If the hyperfunction theory of aging is correct in this case it would make much more sense to suppress unnecessary and persistently activated mTOR all the time. To slow it down, decrease the function to optimal function. The only problem is that nobody knows what is the optimal function or how to measure the optimal function.
I am currently experimenting with unorthodox daily dosing schedule with great success. I got an idea from Pankaj Kapahi’s experimenting with his daily dosing. I take 1mg ED for two weeks and I take one week off and I repeat. At the moment most observations are not measurable, I am getting blood tests done in few weeks, but so far my experiment N=1 is doing well.


Thanks. That’s a sensible approach if mtor is broken and must be semi-continuously pushed down to slow aging. That might be right.

I’m working under the assumption that I want cycles of up/down mtor. I’m trying to create cycles of growth and retrenchment using cycles of rapa and protein consumption and other nutrients. If I can get my immune system to work better for repairing my body, then I’m slowing aging and possibly clawing back some aging. And, of course mtor isn’t the only game in town for improving the immune system.

Yes, but mTOR is not an on/off switch. It is more like a volume button, you turn it up and down. Even when is down it is still on.
Another reason for high peaks was tissue penetration, especially BBB but it might not be necessary as many drugs have peripheral effect that somehow leads to physiological changes in the brain.


I’m sure you’re avare of it but … CYP3A4 needs 3 Days to rebuild completely. So in theory your rapa blood levels will never fall under the curve. BTW intressting to know that rapa helps with your fibromyalgic.

As ever, you’re a quit good source of knowledge. Thanks!
But what’s with the lifespan increase at 126ppm and 378ppm? Did the labratory mice outlived their staff so it was no one there to collect the data? :wink:

Sadly the highest doses were in a transient, short term dosing protocol so we don’t know the full life extension effects if they would have kept it going for the mice’s full life.

Here is that study…


Yes, but I am trying now a schedule that is two weeks daily 1 mg and one week off. Maybe I will try 2 mg + 100mg Ritonavir for three weeks and one week off… As far as I understand and have researched rapamycin I have no problems with continuous blood levels, on the contrary. If no adverse side effects of course. So monitoring CBC will be a priority and measuring rapamycin blood levels one week to be able to predict the curve.

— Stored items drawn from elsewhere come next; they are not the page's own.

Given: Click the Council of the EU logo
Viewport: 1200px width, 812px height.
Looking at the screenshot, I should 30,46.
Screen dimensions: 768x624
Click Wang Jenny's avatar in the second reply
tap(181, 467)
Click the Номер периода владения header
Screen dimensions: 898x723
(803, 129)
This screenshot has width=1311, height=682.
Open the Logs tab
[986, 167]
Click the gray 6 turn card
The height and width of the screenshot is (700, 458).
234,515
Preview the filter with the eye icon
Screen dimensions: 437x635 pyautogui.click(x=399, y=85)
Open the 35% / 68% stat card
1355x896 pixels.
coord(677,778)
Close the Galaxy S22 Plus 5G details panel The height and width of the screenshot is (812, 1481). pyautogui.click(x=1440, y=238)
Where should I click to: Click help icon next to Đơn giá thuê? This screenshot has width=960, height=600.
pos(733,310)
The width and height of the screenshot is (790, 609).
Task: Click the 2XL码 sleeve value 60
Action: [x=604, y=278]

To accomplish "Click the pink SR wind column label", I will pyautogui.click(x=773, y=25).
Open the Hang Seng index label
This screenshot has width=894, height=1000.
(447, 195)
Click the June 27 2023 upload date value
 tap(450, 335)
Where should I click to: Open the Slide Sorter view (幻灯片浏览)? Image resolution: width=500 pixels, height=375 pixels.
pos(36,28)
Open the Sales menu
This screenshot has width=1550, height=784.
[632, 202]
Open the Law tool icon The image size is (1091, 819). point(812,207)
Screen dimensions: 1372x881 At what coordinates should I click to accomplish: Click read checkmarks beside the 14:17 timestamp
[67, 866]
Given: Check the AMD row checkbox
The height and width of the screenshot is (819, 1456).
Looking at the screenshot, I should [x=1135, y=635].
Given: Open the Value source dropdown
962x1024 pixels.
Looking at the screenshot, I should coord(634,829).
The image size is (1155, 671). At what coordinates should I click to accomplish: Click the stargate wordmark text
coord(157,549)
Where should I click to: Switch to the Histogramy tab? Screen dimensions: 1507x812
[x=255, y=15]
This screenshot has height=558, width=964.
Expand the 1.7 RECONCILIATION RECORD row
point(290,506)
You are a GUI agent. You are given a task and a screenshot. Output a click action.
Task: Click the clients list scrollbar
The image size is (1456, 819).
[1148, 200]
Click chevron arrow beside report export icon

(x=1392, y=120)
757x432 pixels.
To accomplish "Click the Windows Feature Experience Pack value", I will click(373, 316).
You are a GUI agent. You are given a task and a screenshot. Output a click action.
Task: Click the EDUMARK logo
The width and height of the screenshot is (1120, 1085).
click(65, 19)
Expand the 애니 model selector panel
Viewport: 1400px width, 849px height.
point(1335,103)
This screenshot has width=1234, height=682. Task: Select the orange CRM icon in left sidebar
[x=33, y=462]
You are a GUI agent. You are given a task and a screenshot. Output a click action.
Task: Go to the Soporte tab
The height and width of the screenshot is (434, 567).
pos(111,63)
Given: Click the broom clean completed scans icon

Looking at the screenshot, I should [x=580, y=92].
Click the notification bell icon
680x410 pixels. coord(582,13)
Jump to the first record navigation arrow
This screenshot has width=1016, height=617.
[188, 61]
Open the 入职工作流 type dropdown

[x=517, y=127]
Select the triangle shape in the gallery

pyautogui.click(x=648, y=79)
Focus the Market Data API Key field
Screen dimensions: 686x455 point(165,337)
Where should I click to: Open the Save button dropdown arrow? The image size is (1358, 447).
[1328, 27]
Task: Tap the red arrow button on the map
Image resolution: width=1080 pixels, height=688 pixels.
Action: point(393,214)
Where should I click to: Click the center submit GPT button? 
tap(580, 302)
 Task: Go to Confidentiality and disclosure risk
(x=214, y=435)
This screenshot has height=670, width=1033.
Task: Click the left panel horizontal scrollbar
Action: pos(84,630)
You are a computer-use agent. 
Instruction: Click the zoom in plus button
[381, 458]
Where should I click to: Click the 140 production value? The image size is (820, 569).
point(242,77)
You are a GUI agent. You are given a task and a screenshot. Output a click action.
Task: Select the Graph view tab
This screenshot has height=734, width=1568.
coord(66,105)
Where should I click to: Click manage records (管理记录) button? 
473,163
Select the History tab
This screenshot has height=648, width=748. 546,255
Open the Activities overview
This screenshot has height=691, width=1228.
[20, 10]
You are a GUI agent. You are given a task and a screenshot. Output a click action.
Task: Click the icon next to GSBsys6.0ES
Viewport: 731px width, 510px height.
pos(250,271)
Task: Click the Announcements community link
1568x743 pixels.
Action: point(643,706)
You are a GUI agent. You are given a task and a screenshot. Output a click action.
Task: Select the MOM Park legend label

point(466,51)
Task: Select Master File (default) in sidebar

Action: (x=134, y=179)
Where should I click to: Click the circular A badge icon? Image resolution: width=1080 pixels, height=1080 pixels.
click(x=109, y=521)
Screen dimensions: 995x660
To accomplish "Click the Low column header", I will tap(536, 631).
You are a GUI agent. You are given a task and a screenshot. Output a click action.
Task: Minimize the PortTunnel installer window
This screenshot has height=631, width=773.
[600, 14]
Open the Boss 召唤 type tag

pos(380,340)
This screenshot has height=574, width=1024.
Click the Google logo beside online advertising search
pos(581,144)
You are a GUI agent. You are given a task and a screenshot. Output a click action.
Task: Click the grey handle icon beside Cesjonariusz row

Interesstingly the female lifespan decreased in the transient treatment.

This could mean anything. BL6-Mice are genetically homogeneous and bred to develop cancer.
They should do the experiment again with wild type mice.

Yes - I think they also speculated that they may have reached the maximum beneficial dosing for rapamycin in female mice, with this trial.

They have also reported that in mice at least, females seem to process rapamycin differently and that the blood levels (for the same dosing) were three times higher in female mice vs. male mice. I don’t think we’ve seen the same difference in human males and females.